Researchers Identify New Crypto Mining Malware

Researchers from security firm Trend Micro have sent out a warning regarding a new malware family that bad actors are using to mine cryptocurrency without their victims’ knowledge.

The malware, called BlackSquid, uses multiple web server exploits and brute-force attacks to target web servers, network drives, and removable drives.

Right now, BlackSquid carries carries a payload of two XMRig cryptocurrency mining components: one is the resource while the other is downloaded onto an infected server.

The resource miner acts as the malware’s primary. Once a video card is detected, the second component starts using the GPU to mine for Monero.

Malware still in development

Trend Micro notes that some erroneous codes and purposely skipped routines point to BlackSquid being in the development and testing stage. The security firm also believes that its Monero-mining payload may eventually change in the future.

Even if the malware is in a somewhat incomplete state, it’s still plenty dangerous. For one, it doesn’t use just target one exploit like other forms of malware.

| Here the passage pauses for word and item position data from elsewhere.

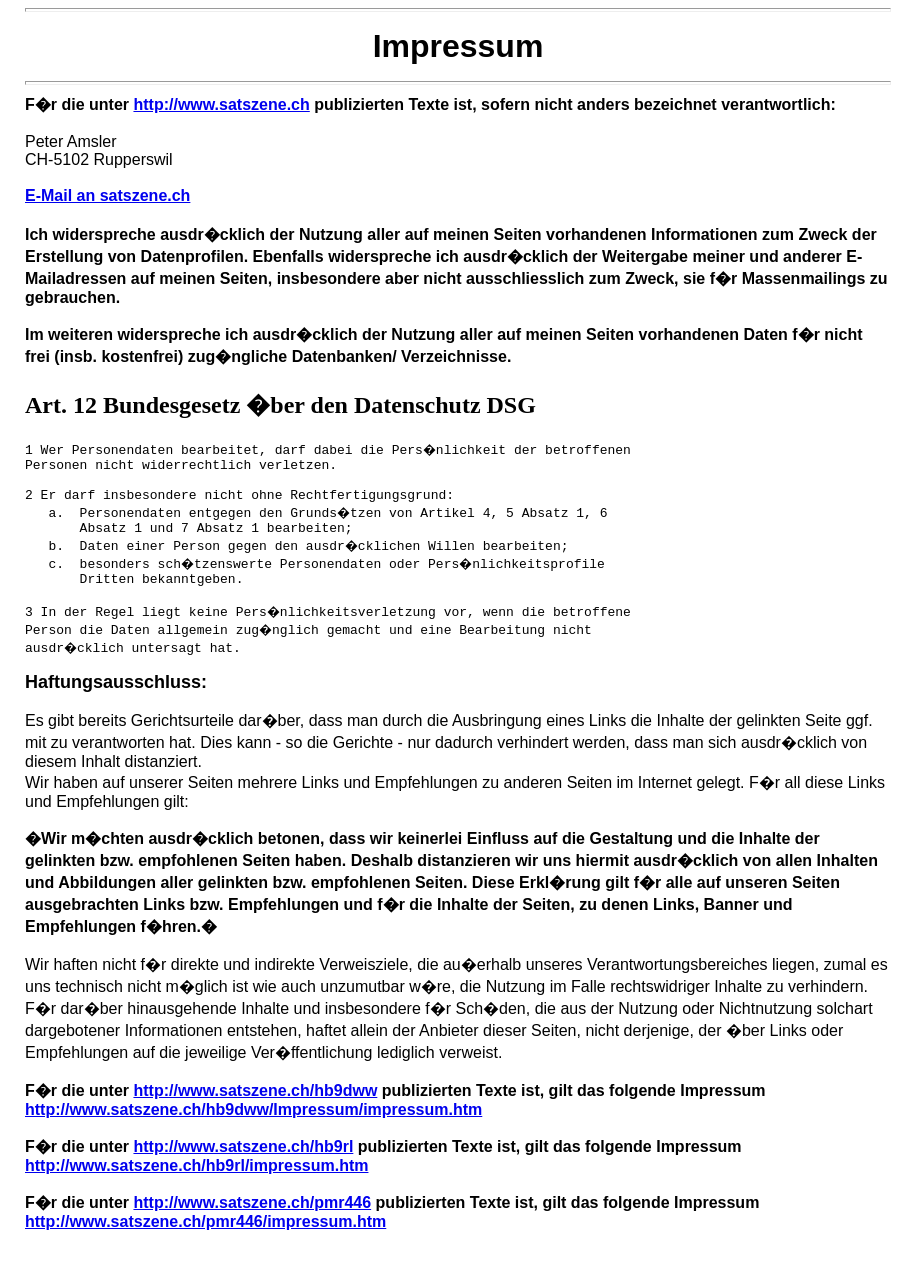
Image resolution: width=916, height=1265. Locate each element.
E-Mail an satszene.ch (107, 195)
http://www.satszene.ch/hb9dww (255, 1108)
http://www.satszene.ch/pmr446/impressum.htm (205, 1239)
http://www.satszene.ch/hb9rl (243, 1164)
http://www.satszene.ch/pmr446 (252, 1220)
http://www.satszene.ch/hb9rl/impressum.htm (196, 1183)
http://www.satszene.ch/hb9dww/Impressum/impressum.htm (253, 1127)
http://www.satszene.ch (221, 104)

It targets eight.

It employs anti-virtualization, anti-debugging, and anti-sandboxing methods to determine whether to continue with installation or not. It also has wormlike behavior for lateral propagation,” reads the report.

And it uses some of the most notorious exploits today: EternalBlue; DoublePulsar; the exploits for CVE-2014-6287, CVE-2017-12615, and CVE-2017-8464; and three ThinkPHP exploits for multiple versions.

A silver lining

Most attacks reportedly took place in the United States and Thailand during the last week of May. The report also mentions that successful BlackSquid attacks could lead to the theft of proprietary information and even higher level attacks.

Fortunately, the Trend Micro report notes that all of the exploits being used by BlackSquid have patches that have been available for years, so it’s unlikely that users and organizations who regularly follow proper updating and patching procedures will be infected.

Still, Trend Micro recommends continued updating using patches released by legitimate vendors and credible sources. The firm also advised enterprises to enable multilayered protection systems to protect against threats and malicious URLs from the gateway to the endpoint.